Discuss what type of anesthesia you’ll have. You may prefer general anesthesia, which makes you unconscious during surgery, but regional anesthesia — also called spinal or epidural block — may be an option. If you’re having a vaginal hysterectomy, regional anesthesia will block the sensation in the lower half of your body.

Arrange for help. Although you’re likely to recover sooner after a vaginal hysterectomy than after an abdominal one, it still takes time. Ask someone to help you out at home for the first week or so.

During vaginal hysterectomy

You may have general anesthesia, so you won’t be awake for the surgery. Alternatively, you may choose a spinal block (regional anesthesia) with a medication that makes you drowsy, or you may remain awake during your surgery.

You’ll lie on your back, in a position similar to the one you’re in for a Pap smear.
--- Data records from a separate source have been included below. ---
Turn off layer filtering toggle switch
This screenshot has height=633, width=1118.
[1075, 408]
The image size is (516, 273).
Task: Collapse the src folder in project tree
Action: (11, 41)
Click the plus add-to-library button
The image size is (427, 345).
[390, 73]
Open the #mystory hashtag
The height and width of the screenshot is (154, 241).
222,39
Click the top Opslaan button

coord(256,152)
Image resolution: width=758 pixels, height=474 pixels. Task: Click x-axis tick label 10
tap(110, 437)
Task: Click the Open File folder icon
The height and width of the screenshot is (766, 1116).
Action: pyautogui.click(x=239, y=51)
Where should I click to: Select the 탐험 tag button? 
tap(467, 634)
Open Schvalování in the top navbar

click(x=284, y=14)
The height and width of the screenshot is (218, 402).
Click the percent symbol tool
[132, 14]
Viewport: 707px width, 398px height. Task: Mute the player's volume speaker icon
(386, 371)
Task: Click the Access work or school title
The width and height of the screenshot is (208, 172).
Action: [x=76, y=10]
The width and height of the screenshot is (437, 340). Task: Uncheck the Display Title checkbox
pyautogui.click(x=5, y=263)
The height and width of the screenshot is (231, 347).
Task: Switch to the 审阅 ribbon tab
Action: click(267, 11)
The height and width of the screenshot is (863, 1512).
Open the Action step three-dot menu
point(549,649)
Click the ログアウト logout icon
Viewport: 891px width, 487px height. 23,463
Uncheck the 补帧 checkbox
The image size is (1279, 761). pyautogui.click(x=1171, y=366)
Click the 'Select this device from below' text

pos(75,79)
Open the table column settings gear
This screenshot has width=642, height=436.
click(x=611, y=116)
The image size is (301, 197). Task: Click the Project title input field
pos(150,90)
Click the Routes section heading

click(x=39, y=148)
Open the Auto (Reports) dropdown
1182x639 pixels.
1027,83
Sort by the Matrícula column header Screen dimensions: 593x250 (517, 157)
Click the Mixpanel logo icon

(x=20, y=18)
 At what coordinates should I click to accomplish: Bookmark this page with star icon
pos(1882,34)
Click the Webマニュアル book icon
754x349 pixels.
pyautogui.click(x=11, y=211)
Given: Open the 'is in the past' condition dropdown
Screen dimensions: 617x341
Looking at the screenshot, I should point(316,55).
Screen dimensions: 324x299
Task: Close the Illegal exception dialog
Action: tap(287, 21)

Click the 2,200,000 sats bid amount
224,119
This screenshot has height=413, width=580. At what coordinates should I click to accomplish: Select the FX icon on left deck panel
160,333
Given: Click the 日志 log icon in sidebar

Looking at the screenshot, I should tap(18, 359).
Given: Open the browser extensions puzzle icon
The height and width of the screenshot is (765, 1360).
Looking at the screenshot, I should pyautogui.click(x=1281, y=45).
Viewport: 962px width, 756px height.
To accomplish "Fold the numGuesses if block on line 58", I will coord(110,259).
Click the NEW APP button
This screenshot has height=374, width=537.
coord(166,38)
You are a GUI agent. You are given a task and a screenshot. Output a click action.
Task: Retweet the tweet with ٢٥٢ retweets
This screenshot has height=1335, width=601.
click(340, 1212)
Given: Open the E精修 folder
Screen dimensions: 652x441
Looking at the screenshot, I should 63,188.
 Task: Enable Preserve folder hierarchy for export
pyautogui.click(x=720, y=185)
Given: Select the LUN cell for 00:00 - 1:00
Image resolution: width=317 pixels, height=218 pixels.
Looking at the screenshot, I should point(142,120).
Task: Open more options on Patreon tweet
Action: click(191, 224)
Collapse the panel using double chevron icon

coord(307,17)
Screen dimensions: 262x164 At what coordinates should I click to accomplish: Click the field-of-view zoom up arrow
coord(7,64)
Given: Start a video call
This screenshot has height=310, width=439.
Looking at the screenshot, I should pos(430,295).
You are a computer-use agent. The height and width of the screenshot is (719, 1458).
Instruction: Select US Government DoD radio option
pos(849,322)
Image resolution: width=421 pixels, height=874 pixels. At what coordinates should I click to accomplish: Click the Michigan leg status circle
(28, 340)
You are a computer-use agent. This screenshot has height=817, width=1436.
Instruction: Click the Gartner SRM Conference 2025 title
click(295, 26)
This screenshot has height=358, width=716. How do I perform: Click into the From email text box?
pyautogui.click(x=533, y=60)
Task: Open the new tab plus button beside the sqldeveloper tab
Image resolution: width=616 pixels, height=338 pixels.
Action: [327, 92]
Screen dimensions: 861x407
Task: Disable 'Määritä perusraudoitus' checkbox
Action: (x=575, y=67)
You may have a urinary catheter inserted to empty your bladder. A member of your surgical team cleans the surgical area with a sterile solution before surgery.

To perform the hysterectomy:

  • Your surgeon makes an incision inside your vagina to get to the uterus
  • Using long instruments, your surgeon clamps the uterine blood vessels and separates your uterus from the connective tissue, ovaries and fallopian tubes
  • Your uterus is removed through the vaginal opening, and absorbable stitches are used to control any bleeding inside the pelvis

Except in cases of suspected uterine cancer, the surgeon may cut an enlarged uterus into smaller pieces and remove it in sections (morcellation).

There’s always a risk that severe endometriosis or pelvic adhesions may force your surgeon to switch from a vaginal to abdominal hysterectomy during the surgery. Ask your surgeon about this possibility.